Records excerpted from a collection:
Content starts

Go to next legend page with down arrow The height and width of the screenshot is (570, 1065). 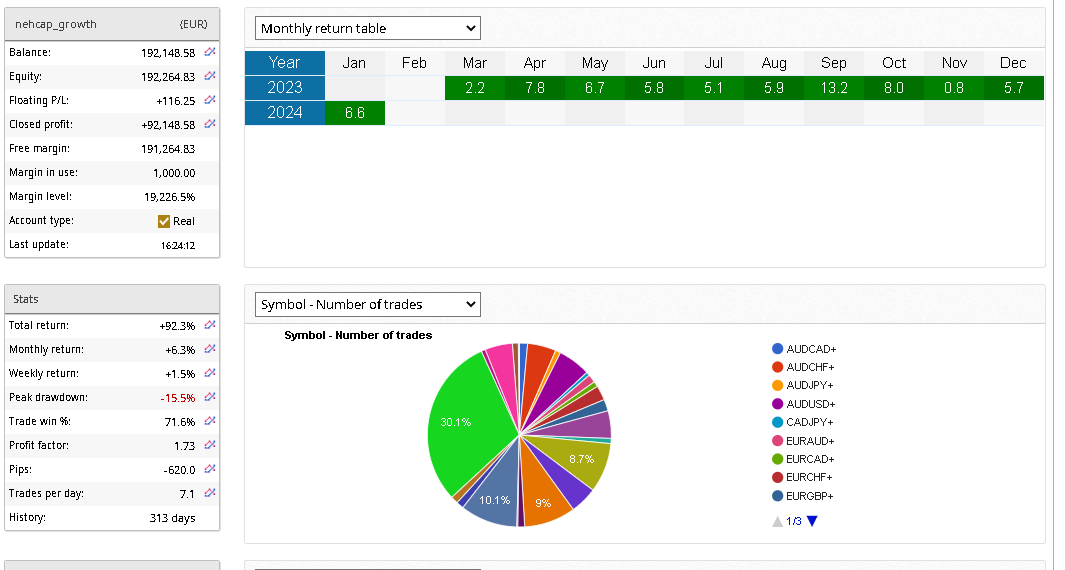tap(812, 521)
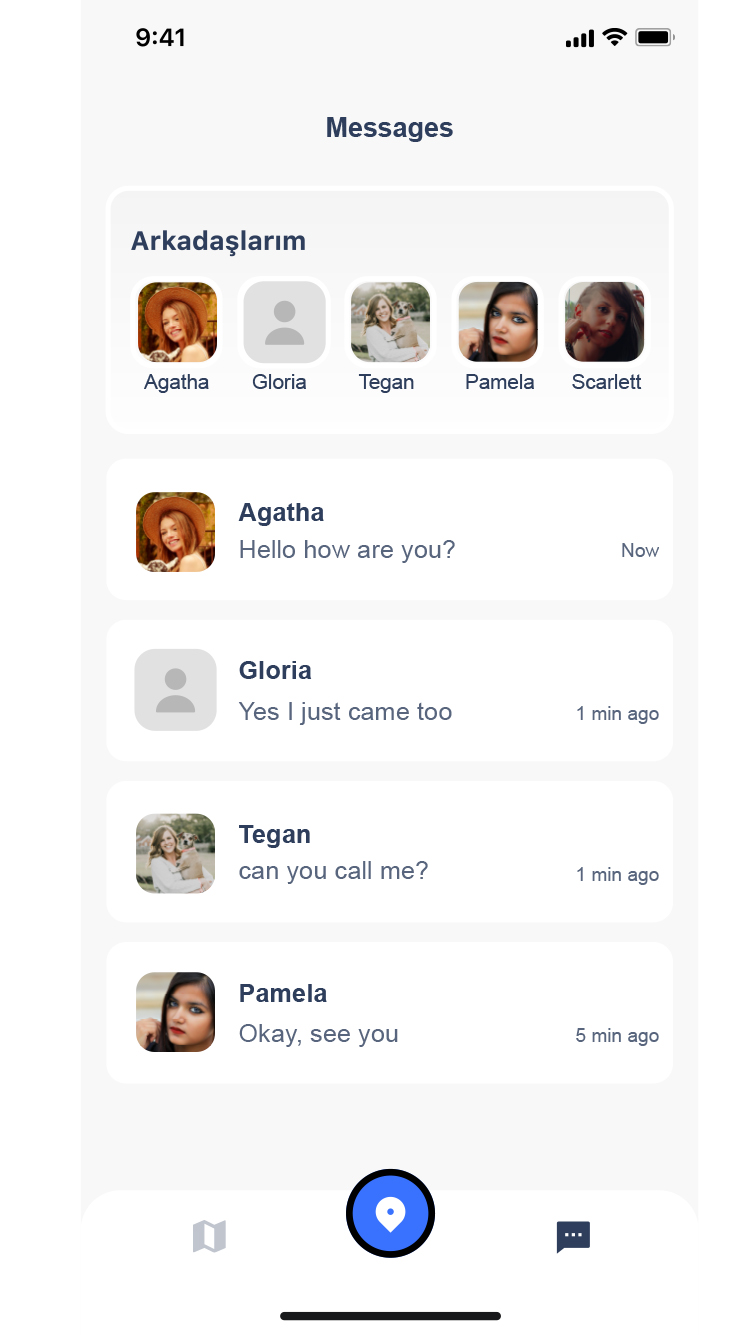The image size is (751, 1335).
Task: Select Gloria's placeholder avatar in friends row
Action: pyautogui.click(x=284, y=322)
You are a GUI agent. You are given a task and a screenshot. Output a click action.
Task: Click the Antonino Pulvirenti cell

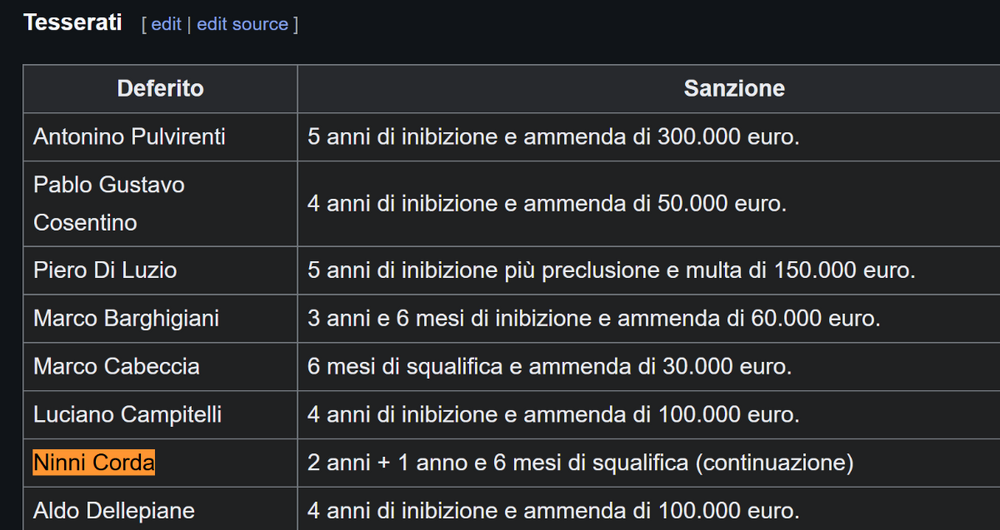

Content ends

◆ PROBLEM STATEMENT:
Pictures don't belong in the copy. Retype exactly the lines from the one with "You are a GUI" through the last line of the records.

◆ TASK SOLUTION:
You are a GUI agent. You are given a task and a screenshot. Output a click action.
Task: Click the Antonino Pulvirenti cell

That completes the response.